2024 Projects

Discover our 2024

PROJECTS

Glasses to change a child’s life.

Did you know that around twenty million children under the age of 15 are visually impaired worldwide?

Sight is a precious sense that enables us to interact with our environment. It is crucial for orientation, communication and the overall experience of reality.

This new project will provide 30,000 visually impaired schoolchildren in the remote province of Binh Thuan, aged between 8 and 11, with eyeglasses that will enhance their quality of life and learning. Once their sight has been restored, the children benefit from private tutoring to help them catch up, with funding provided by local charity runs. Screening of 86 primary schools is also part of the action plan.

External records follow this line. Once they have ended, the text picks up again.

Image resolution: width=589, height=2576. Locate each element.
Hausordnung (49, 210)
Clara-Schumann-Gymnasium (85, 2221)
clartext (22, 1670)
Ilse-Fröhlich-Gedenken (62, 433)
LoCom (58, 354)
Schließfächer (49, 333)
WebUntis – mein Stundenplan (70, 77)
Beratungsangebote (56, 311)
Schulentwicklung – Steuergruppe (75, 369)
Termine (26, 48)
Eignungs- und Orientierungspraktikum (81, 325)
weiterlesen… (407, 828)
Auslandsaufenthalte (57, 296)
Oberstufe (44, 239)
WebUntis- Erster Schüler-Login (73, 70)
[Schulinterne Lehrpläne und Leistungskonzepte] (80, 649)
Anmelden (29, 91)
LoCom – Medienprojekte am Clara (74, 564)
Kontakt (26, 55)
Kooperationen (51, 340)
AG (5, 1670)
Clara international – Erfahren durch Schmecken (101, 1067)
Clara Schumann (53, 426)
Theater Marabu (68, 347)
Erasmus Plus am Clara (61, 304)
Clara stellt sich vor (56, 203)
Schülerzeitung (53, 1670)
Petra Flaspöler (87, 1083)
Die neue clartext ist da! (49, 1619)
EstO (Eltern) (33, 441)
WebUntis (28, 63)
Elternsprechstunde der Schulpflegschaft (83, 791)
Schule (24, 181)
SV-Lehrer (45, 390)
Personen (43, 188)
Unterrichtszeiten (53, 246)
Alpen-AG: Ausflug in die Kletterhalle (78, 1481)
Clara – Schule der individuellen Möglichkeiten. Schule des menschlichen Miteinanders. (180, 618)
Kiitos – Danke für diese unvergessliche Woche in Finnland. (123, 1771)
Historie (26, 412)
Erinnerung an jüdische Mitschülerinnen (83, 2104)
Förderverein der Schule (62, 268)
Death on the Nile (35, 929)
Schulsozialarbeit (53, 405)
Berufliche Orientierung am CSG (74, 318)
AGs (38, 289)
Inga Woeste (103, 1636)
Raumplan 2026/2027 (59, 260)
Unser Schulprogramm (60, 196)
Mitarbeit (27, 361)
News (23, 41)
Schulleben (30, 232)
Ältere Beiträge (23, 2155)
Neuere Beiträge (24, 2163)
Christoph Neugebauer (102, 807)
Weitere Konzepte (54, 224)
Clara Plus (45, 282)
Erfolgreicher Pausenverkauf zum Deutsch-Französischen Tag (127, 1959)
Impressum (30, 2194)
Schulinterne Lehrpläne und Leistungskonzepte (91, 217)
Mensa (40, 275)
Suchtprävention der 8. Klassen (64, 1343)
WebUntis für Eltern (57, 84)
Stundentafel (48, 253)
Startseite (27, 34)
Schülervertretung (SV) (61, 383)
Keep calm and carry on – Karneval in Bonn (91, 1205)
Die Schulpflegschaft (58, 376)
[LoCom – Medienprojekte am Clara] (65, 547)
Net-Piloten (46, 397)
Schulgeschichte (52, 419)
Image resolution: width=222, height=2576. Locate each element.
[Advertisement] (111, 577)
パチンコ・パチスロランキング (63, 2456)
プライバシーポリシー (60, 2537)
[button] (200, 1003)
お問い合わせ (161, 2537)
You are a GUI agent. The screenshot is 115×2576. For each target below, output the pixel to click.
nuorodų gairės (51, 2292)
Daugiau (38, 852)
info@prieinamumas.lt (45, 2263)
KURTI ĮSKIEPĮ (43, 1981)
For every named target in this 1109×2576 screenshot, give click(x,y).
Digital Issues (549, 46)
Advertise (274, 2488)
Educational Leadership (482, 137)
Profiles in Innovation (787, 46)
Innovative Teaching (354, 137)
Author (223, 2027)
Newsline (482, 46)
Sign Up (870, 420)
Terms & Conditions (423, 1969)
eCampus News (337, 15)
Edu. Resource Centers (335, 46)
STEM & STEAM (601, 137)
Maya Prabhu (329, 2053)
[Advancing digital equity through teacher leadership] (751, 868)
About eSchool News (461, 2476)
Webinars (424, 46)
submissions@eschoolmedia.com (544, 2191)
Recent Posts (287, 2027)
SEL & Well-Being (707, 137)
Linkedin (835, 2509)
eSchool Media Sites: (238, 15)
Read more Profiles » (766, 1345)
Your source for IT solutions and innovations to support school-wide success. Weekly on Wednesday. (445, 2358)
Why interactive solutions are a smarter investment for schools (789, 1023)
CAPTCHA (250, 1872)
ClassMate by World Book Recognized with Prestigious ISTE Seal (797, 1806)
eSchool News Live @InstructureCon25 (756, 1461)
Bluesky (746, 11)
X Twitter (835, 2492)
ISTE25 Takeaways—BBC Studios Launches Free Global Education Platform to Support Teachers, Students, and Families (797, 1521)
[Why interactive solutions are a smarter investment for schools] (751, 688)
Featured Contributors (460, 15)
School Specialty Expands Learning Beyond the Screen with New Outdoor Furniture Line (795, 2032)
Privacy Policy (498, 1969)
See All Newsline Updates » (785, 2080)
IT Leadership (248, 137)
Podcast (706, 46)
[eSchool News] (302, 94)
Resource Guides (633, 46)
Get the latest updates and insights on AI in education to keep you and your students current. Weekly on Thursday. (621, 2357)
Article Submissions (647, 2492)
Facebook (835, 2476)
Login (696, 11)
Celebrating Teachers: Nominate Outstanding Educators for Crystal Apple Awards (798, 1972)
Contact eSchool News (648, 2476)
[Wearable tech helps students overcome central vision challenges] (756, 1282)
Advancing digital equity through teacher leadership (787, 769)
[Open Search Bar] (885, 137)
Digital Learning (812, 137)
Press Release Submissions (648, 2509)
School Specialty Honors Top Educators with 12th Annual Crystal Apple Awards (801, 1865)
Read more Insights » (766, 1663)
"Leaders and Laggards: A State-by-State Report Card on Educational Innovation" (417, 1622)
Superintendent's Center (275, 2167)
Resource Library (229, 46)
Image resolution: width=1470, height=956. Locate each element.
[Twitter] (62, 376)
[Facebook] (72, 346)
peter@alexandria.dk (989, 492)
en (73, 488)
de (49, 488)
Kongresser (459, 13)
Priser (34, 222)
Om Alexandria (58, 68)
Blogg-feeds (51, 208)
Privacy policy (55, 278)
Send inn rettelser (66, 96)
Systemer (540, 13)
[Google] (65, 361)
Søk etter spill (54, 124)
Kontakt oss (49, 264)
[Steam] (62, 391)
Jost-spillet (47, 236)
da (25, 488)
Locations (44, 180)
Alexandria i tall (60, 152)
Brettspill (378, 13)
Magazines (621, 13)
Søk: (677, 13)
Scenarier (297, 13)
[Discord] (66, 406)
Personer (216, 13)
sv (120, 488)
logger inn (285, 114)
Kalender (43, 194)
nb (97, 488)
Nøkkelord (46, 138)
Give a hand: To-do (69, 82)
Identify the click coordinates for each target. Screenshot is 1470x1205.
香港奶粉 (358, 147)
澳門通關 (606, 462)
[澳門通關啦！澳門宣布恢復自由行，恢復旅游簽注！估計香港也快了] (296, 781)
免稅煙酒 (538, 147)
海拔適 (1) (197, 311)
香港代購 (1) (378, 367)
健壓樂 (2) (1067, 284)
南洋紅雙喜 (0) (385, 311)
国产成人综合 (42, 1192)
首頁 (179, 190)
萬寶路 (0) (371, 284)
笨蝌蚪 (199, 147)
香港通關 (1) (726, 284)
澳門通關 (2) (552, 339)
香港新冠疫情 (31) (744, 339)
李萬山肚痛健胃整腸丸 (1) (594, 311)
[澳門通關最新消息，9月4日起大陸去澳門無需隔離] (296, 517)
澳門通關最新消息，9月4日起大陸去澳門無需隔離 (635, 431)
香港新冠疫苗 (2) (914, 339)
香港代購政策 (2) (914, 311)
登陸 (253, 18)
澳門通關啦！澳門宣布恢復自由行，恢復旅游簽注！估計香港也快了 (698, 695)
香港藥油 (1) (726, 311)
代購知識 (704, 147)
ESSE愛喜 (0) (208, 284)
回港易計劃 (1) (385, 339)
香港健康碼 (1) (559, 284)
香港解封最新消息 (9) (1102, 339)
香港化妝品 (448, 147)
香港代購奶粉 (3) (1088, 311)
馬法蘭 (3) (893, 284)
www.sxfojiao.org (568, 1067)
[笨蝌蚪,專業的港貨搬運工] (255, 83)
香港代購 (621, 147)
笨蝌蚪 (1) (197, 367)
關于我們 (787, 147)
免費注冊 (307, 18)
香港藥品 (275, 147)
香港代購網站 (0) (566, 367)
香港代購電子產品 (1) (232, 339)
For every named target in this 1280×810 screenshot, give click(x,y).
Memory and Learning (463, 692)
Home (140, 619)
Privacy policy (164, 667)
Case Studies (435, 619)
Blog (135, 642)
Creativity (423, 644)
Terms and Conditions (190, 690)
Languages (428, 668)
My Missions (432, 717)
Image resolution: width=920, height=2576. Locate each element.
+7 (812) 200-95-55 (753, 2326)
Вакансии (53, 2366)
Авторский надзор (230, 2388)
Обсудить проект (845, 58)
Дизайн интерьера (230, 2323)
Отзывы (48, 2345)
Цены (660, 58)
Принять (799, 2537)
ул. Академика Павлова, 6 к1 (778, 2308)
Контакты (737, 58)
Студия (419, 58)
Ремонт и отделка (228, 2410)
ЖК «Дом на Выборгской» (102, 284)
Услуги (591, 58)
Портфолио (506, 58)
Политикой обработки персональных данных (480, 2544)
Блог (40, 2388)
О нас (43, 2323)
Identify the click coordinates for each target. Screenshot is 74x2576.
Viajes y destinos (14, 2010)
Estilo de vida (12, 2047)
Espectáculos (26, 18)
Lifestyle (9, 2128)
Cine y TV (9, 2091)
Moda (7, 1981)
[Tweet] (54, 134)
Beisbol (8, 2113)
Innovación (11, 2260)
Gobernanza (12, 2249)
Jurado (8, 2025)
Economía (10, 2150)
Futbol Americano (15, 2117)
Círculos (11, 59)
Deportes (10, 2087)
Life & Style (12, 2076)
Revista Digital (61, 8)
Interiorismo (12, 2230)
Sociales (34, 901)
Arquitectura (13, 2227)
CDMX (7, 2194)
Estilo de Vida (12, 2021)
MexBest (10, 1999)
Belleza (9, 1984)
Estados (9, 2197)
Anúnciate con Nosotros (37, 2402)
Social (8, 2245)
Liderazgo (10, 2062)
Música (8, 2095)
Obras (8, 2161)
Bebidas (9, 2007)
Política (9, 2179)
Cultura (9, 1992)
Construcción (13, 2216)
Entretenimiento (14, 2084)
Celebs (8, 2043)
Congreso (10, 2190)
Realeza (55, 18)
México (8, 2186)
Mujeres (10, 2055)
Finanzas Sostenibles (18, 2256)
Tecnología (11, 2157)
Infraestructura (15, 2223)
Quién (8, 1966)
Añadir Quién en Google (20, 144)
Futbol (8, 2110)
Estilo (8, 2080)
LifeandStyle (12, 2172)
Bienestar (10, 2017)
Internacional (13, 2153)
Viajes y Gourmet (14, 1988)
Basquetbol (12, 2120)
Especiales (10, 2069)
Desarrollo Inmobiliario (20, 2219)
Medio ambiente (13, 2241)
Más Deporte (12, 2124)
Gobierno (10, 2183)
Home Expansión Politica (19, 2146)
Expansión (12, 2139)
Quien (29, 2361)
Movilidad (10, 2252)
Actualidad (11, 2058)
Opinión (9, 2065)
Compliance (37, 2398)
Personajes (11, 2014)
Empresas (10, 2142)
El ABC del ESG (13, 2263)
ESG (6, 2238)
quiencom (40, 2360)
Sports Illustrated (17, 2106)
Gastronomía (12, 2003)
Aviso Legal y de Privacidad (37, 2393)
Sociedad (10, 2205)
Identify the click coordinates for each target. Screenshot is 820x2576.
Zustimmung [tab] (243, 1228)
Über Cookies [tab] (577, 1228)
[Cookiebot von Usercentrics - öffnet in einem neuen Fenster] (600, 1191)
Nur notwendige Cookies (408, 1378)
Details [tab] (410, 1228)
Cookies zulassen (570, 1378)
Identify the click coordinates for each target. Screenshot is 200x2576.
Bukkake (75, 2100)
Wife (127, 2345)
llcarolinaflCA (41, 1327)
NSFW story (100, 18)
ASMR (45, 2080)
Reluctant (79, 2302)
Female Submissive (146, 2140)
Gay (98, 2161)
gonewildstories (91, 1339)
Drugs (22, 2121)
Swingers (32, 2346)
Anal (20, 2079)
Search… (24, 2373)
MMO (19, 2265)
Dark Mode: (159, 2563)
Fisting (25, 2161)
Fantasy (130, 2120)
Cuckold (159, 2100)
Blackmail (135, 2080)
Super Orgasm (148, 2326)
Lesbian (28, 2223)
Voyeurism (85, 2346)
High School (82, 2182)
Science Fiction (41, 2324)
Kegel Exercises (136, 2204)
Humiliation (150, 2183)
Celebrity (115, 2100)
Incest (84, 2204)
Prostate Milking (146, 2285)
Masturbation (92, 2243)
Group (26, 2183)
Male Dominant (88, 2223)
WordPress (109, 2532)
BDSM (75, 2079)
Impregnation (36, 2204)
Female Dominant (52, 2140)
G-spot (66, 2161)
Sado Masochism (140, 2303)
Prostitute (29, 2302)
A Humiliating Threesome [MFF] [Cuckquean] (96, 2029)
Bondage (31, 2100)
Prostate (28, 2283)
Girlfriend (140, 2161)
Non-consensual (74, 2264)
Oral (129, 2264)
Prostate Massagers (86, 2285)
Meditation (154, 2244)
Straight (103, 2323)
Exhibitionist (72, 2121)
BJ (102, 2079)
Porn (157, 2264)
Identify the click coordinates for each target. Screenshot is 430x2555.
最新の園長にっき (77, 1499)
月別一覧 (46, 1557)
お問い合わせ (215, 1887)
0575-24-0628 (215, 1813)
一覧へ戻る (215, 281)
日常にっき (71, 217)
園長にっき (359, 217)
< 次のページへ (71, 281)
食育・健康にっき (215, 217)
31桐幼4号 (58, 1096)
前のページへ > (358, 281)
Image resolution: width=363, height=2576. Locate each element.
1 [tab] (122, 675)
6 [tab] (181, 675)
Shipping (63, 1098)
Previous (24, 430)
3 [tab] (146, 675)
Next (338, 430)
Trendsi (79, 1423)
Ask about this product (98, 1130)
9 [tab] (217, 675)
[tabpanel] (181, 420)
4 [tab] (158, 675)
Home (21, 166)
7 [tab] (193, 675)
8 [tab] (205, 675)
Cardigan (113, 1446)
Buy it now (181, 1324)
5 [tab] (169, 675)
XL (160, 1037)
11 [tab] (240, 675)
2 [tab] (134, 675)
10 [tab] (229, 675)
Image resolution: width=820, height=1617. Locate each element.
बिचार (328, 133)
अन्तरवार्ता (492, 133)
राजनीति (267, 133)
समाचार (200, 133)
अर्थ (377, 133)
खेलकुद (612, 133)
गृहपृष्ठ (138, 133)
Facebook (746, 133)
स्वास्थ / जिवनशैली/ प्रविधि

Recovering clear vision reassures children, helps them develop self-confidence, and enables them to dare to look at the world and to be enterprising. Supporting his vision also means offering him the opportunity to gain autonomy, learn and acquire new knowledge and skills, and contribute to his well-being. It also has a positive impact on her social life.

Discover the wonderful story of Nga, aged 9, whose father thought “she didn’t know anything like the others” and for whom the project has changed her life.

In view of the results obtained, FdnF strongly supports this project to provide glasses in 2024.

Agrochemical-free organic farming using the push-pull method (repellent plants)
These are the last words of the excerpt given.